Peter Hook has said there should be a permanent memorial to Ian Curtis in Manchester following the removal of a mural to the late Joy Division musician.
Earlier this week, a advertisement for Manchester rapper Aitch was placed over a much loved mural of Curtis in the city’s Northern Quarter. Aitch said he would “fix” the issue saying he had no idea that the advertisement was being placed over the mural.
The mural, based on a photo of Curtis taken by Philippe Carly, was painted by Manchester street artist Akse P19. It debuted in 2020 in collaboration with music and mental health festival Headstock to raise awareness around mental health issues, and was supported by Manchester Council.
“I don’t just choose locations for billboards, this is the first time I’ve seen it myself. Getting fixed as we speak,” rapper Aitch said in response to the move.
In a separate tweet, Aitch added: “It’s come to light that the iconic Ian Curtis mural on Port Street has been painted over with my album artwork. This is the first time I’ve heard of this, me and my team are getting this fixed pronto. No way on earth would I want to disrespect a local hero like Ian.”
════════════════
Written task: Return the full article on the Ian Curtis mural verbatim. The listing after this point is separate material and bears no relation to the article.

Material:
════════════════
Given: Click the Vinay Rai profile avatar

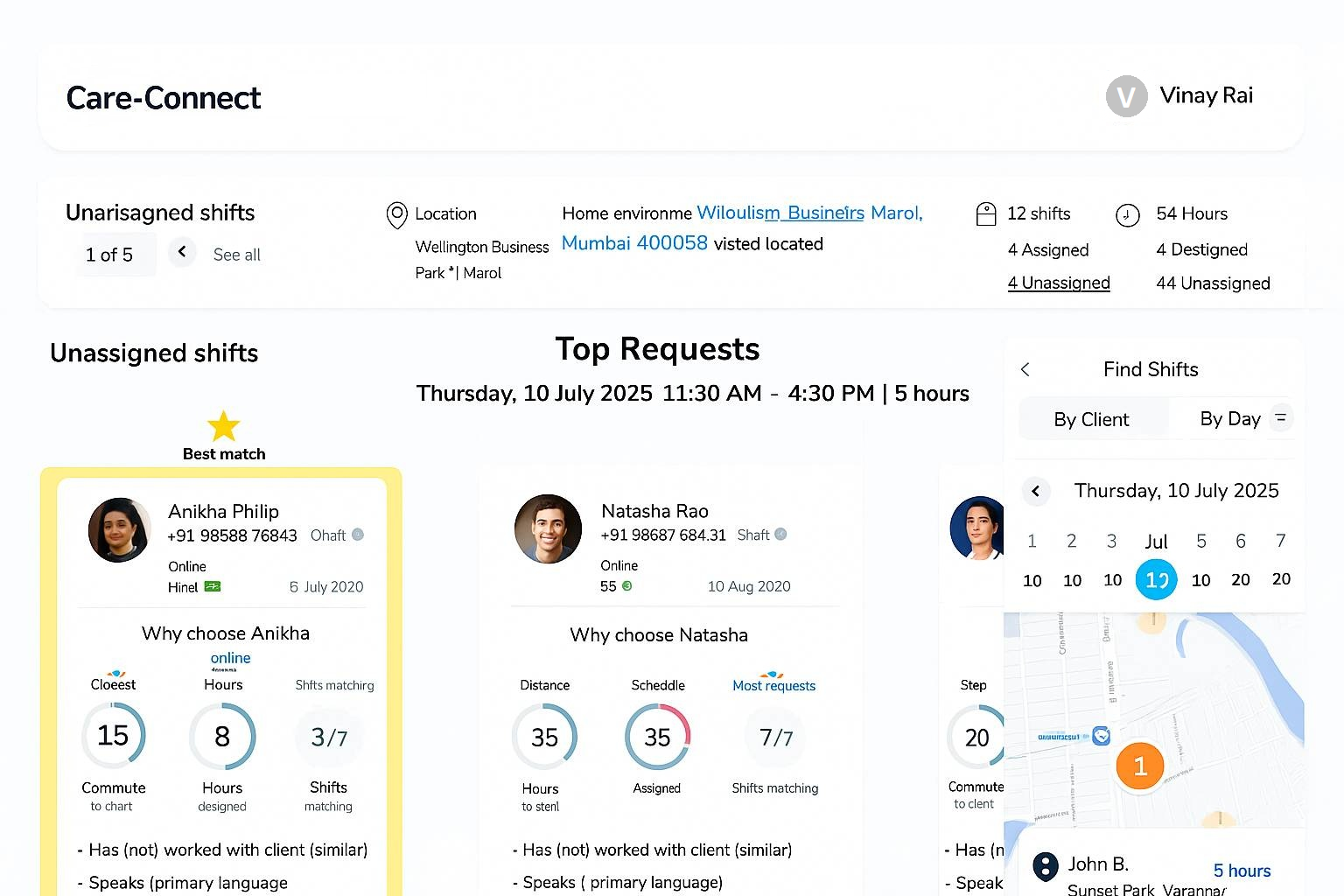Looking at the screenshot, I should coord(1126,96).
════════════════
Exercise answer:
Peter Hook has said there should be a permanent memorial to Ian Curtis in Manchester following the removal of a mural to the late Joy Division musician.
Earlier this week, a advertisement for Manchester rapper Aitch was placed over a much loved mural of Curtis in the city’s Northern Quarter. Aitch said he would “fix” the issue saying he had no idea that the advertisement was being placed over the mural.
The mural, based on a photo of Curtis taken by Philippe Carly, was painted by Manchester street artist Akse P19. It debuted in 2020 in collaboration with music and mental health festival Headstock to raise awareness around mental health issues, and was supported by Manchester Council.
“I don’t just choose locations for billboards, this is the first time I’ve seen it myself. Getting fixed as we speak,” rapper Aitch said in response to the move.
In a separate tweet, Aitch added: “It’s come to light that the iconic Ian Curtis mural on Port Street has been painted over with my album artwork. This is the first time I’ve heard of this, me and my team are getting this fixed pronto. No way on earth would I want to disrespect a local hero like Ian.”